Summary and Contributions: This paper proposes a methodology for creating a small number of global-level counterfactual explanations that provide useful recourse for as much of the population as possible. Furthermore, it proposes a framework to learn costs from expert or user input, in contrast with previous methods that seek to estimate these costs purely from the data distribution. The method is then evaluated on real world datasets. Finally, the paper presents a user study demonstrating the utility of the proposed methods in detecting bias in the underlying classifier. Update after rebuttal: I appreciate the comments from the authors. If accepted, I'd recommend the authors take seriously the reviewers' comments about overclaiming. In general, I'm satisfied by the author response.

Strengths: This work has a number of elements that I find innovative: - A meaningful definition of global-level counterfactual explanations. - An attempt to explicitly learn costs from user input. - An analysis of the trade-offs between interpretability (size of explanations) and accuracy. I think it's of core relevance to the conference, building on a growing line of work in this area.

Weaknesses: The main drawback to this paper is that because the proposed techniques differ significantly from existing methods, many of the metrics and objectives here are heuristics, and they can be somewhat arbitrary. This is not to say that they can't be useful, but it's not always clear why certain choices are made. For example, in modeling costs, the authors propose both featurecost() and featurechange(), where feature cost represents a fixed cost for each feature and featurechange captures the magnitudes of these changes. It's not clear to me why these are both necessary, especially because most prior work on counterfactual explanations/actionable recourse consider a single cost function that captures the cost of moving from one point to another. Some justification here would help. The discussion of discovering bias also seems a bit tenuous. As the authors point out in the broader impacts section, the proposed techniques could lead to spurious claims of bias that arise from different data distributions. One thing that might strengthen this is a discussion of the direction of the errors: does this method always skew towards indicating bias, even when it isn't present, or does it also miss clear-cut cases? This may be fairly hard to define or make strong claims about, but if possible, I think it would give a better sense for the utility of this method.

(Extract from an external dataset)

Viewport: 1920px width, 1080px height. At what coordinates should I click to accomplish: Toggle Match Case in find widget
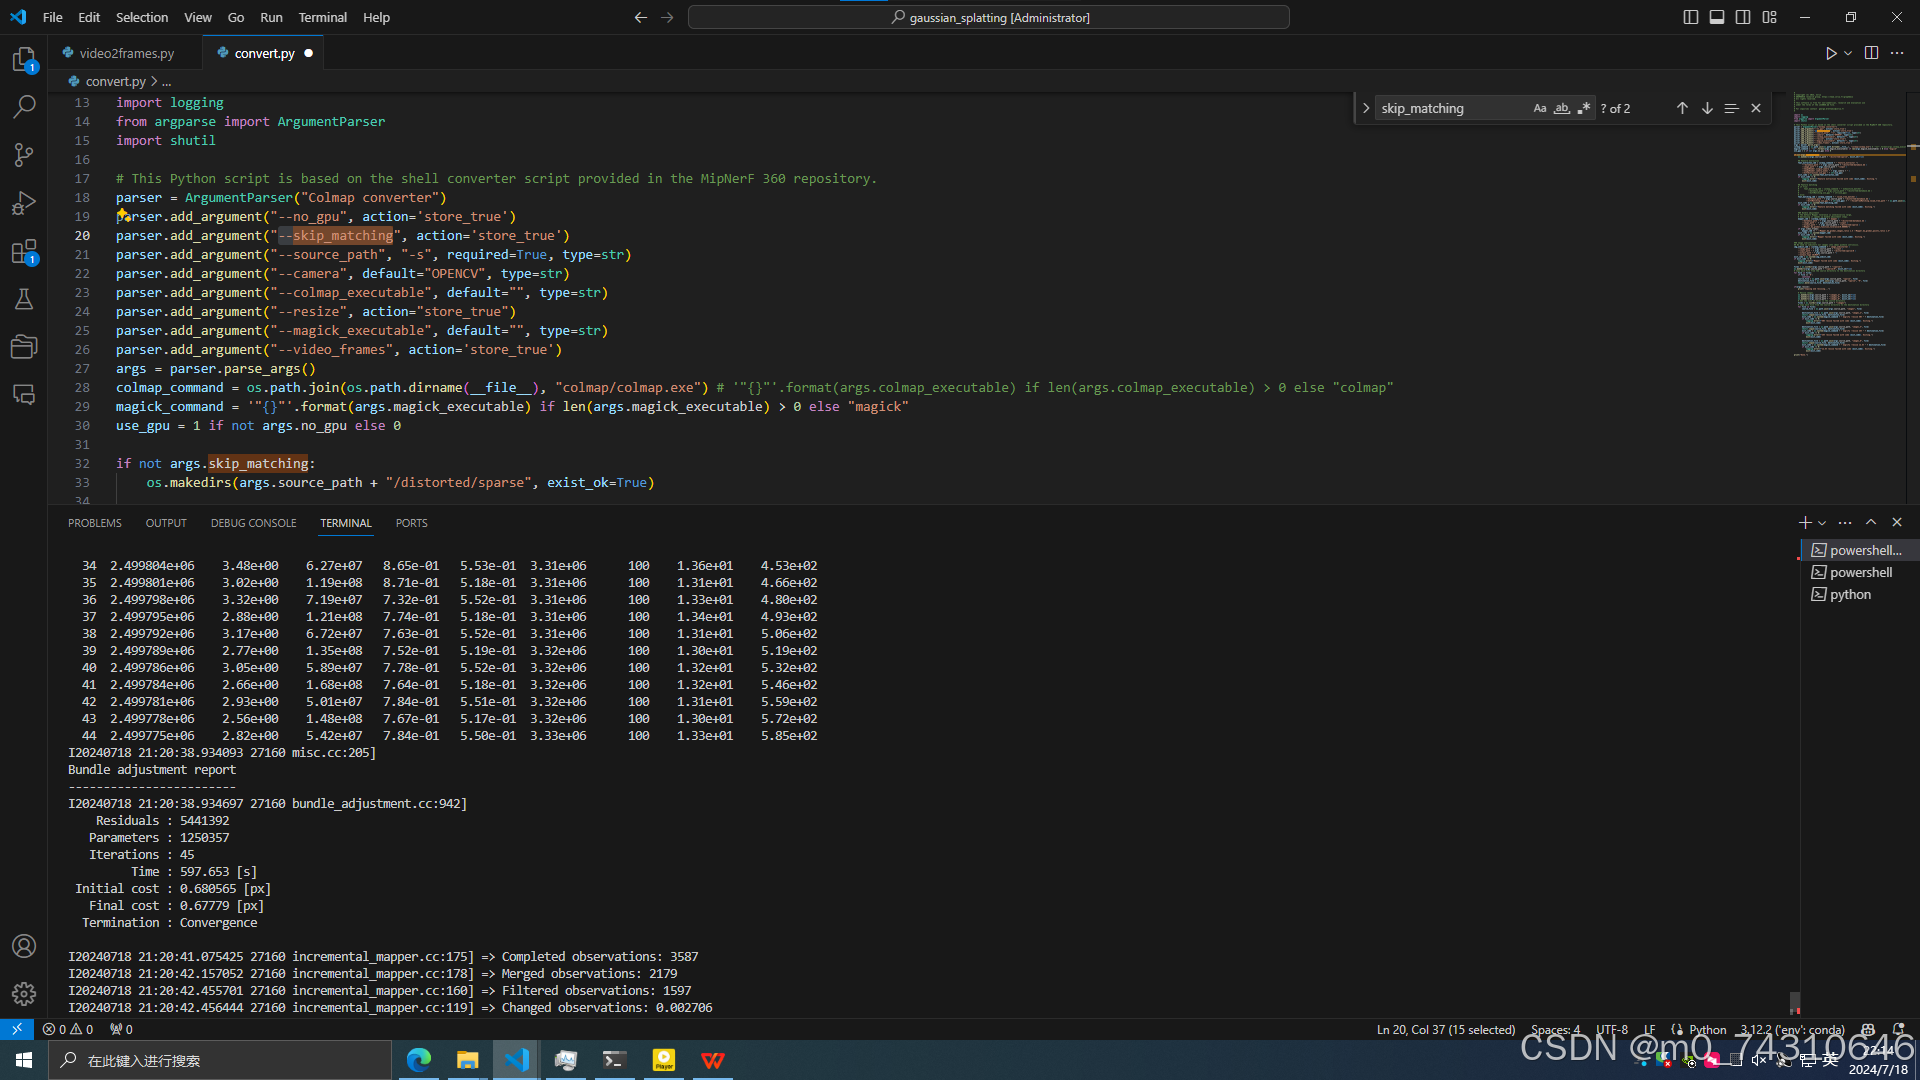click(1539, 108)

Correctness: The claims and proofs appear correct.

Clarity: The paper is really well-organized, making it quite easy to read. Section 2, in particular, did a good job of streamlining and presenting a lot of information.

Relation to Prior Work: The paper clearly differs from related work. In addition to the prior work mentioned in the paper, the following papers provide critiques of counterfactual explanations and actionable recourse. I'd be interested in seeing a discussion of how this work engages with those critiques. - "The hidden assumptions behind counterfactual explanations and principal reasons" (Barocas et al., 2020) - "The philosophical basis of algorithmic recourse" (Venkatasubramanian and Alfano, 2020)

Reproducibility: Yes

Additional Feedback: - line 198: p_{i,j} should be p_{ij} for consistency - line 283: double reference [22]

Review 3

Summary and Contributions: This paper constructs two-level rule lists that provide users with recourse actions for a black-box model. The top level is based on demographic information and the second level are regular rule lists. Experimental analysis is based on accuracy (whether the recourse actions provided would actually change the model's decision if followed) and mean feature cost (the average cost to change the suggested features for the recourse actions that are accurate). These experiments show that these two-level recourse summaries have high accuracy while maintaining low feature cost across a number of datasets and models. A small user study finds that the summaries are interpretable when focused on a fairness-related task.

Strengths: The authors introduce a new technique that builds well on previous research to address a previously unmet need that is well-grounded in an understanding of fairness-related and other societal needs when dealing with black-box models. The results show that this new method is accurate and usable. I could see this tool as genuinely useful to practitioners.

Weaknesses: These are really questions and potential concerns, not necessarily weaknesses. Feature cost calculations: One of the interesting things about the introduced AReS framework is the idea that feature costs can be learned via pairwise comparisons. Yet in the evaluation section these feature costs are just randomly distributed, if I understand correctly. Why not use a user study to evaluate this part of the framework as well? And - assuming I understood correctly that the feature costs were uniformly randomly distributed - does the experimental evaluation change under non-uniform feature cost choices? This seems like a critical part of the evaluation that is currently missing. Recourse interactions: Did you study the possibility of interactions in the suggested recourse (within a second-layer per-demographic set)? I.e., is there a possibility that one of the suggested recourse rules could contradict another one? POST-REBUTTAL UPDATE: The authors refer to some interesting results in their rebuttal addressing the above two points, e.g., that recourse interactions don't happen frequently in practice. It would be good to incorporate these results into the main text. Additionally, and importantly, the authors do not address their issue of over-claiming. For this paper to be accepted, the authors must agree to add a clear Limitations section that describes honestly and openly the problems with their work, including those mentioned above in this review as well as by the other reviewers.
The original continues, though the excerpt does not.